My generation goes through an extreme amount of stress known as the quarter-life crisis where Boomer Self-Esteem building expectations crush our self-esteem when we learn that we are not masters of the universe out of the box. That indeed we cannot do/be anything we want. As a result we get held back, we don't hustle enough at 25, and then at 30 we are held back because we regret not hustling and all the missed opportunities we had in our twenties. People let small opportunities slip from their grasp because they have an expectation of holding out for something better. And we are constantly inundated with this barrage of messages that if we don't get our careers locked down, we're never going to have another shot. My friend who has a Masters degree is having trouble finding work, and I'm constantly listening to comments like, "I should kiss a beretta.", hopefully it's mainly his black humor and his sardonic wit, but I have known more than one person who has taken their own life. One friend was one of the most dynamic individuals I ever met, by the time he took his life around 25 he had finished the first draft of his book on education reform, had released a couple of Hip Hop albums and was generally where he wanted to be most of the time.

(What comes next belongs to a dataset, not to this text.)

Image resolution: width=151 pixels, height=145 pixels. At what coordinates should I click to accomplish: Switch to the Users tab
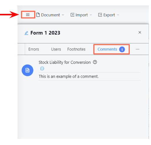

The hippy generation never forgave themselves for not saving the world when they were 25, and as such have pushed that onto us. We're not allowed to have fun at parties because it's nowhere near as cool as the parties THEY had. Though I confess, I've generally partied like it was the 60s. But we're stuck chasing the dragon of false expectations placed upon us by boomer controlled pop-culture. Even the people I know who completed their ten year plans by 28 get stuck in a malaise. One guy is happy that he has done everything he planned to do at 18, and is like, 'now what?', he's one of the more healthy and stable individuals I know. Another guy completed it, had his house, his career, his wife, but then his wife left him, and so that vision is forever shattered.
So I am hoping that most people will come to the conclusions that I've come to. I was getting great jobs just out of High School by virtue of the fact that I'd touched a computer in my life. Then of course all the younguns graduated with their Comp Sci degrees and my three years of experience wasn't more valuable than their degrees and the job market was tough, particularly considering the dotcom bubble bursting in 2000 and then the double-dip after 9/11. But the conclusion I've come to is, "Fuck those expectations, working for my own survival, the survival of my family, and helping those immediately around me is noble enough.", and I think that's a much more adult attitude. But I'm approaching 33, so I'm at the age where we start to become adults these days.
Last edited by
Tinker on Tue Aug 24, 2010 2:48 pm, edited 1 time in total.
The canary didn't die because this mine is dangerous, it died because it's lazy and wasn't raised with a proper work ethic.